To describe Joe as a colleague, I think the word that would come to the lips of everyone in the English Department here is wise. Bundled into that adjective would be: shrewd, fair, informed, judicious, and more. He knew how our profession operated, and he served as an adviser and mentor to me and to many, many others as we tried to navigate our way through it. He knew how departments and administrations operated, and he could acutely assess a bureaucratic problem and know what to do about it. A typical scenario at a department meeting might involve vexed deliberations over an issue, with some long-winded contributions that would end, at least in my estimation, with a concise comment from Joe that would settle the issue—so right, so perceptive, so thought-through.

Informing his integrity as a colleague were his principles and commitments, especially his commitments to diversity, to justice, to making opportunities for racial and ethnic minorities. From its start he was a central member of our American Studies Concentration, partly because he thought that it—along with the department’s longstanding strength in ethnic American literature—brought students from minorities to our graduate program. He was the mainstay for the teaching of African American literature in our department. Without him we are bereft. His was the voice that always persuasively insisted on increasing the ethnic and racial diversity of the department—and on hiring African Americans. His devotion to the society for the study of Multi-Ethnic Literature of the United States and his editorship of the MELUS journal connected him to a vast web of national and international colleagues, and those connections became resources and channels of vitality for the department here in Amherst.

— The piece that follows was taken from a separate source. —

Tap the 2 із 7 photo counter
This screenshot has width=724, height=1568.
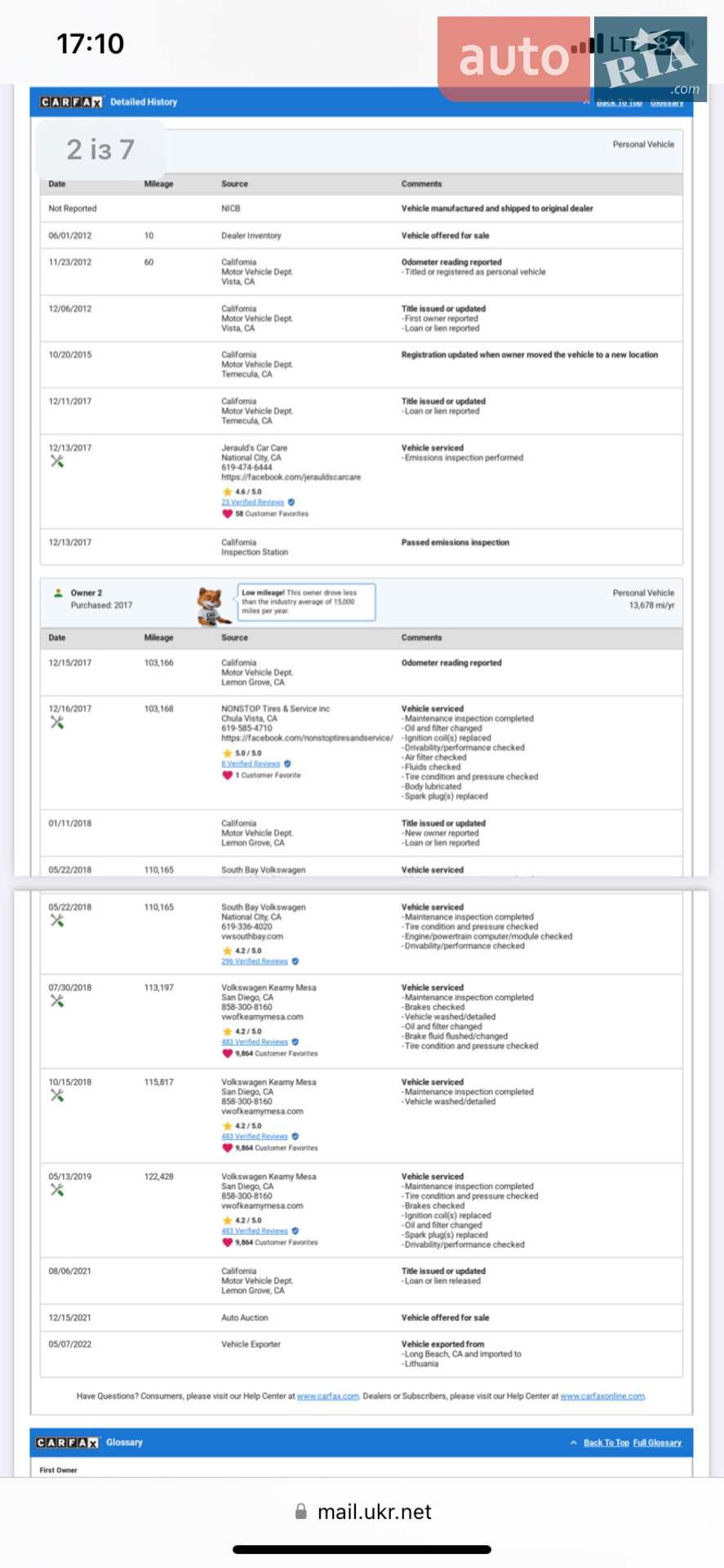(x=100, y=149)
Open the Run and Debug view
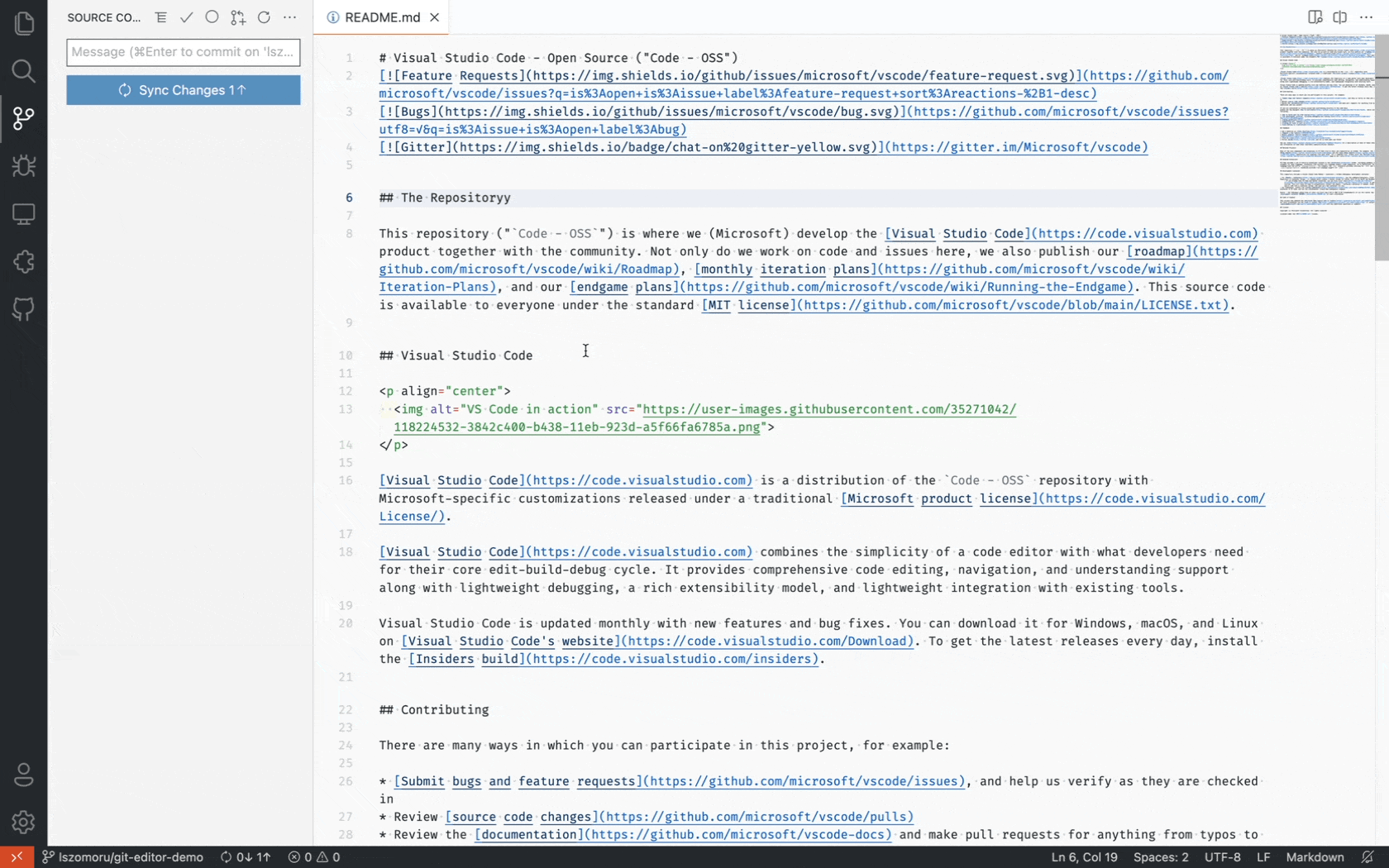 23,165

Finally, as a colleague, Joe was modest, humble, kind, generous, compassionate. With a kind of benign, good-hearted chuckle, he could make hard things laughable, and make pretentiousness look just silly. He was a man with a big heart, and he inspired those of us around him to be the same. [End Page 4]

Randall Knoper

RANDALL KNOPER, an associate professor, will become Chair of the Department of English at the University of Massachusetts, Amherst, at the beginning of the fall 2016 semester. He is author of Acting Naturally: Mark Twain in the Culture of Performance.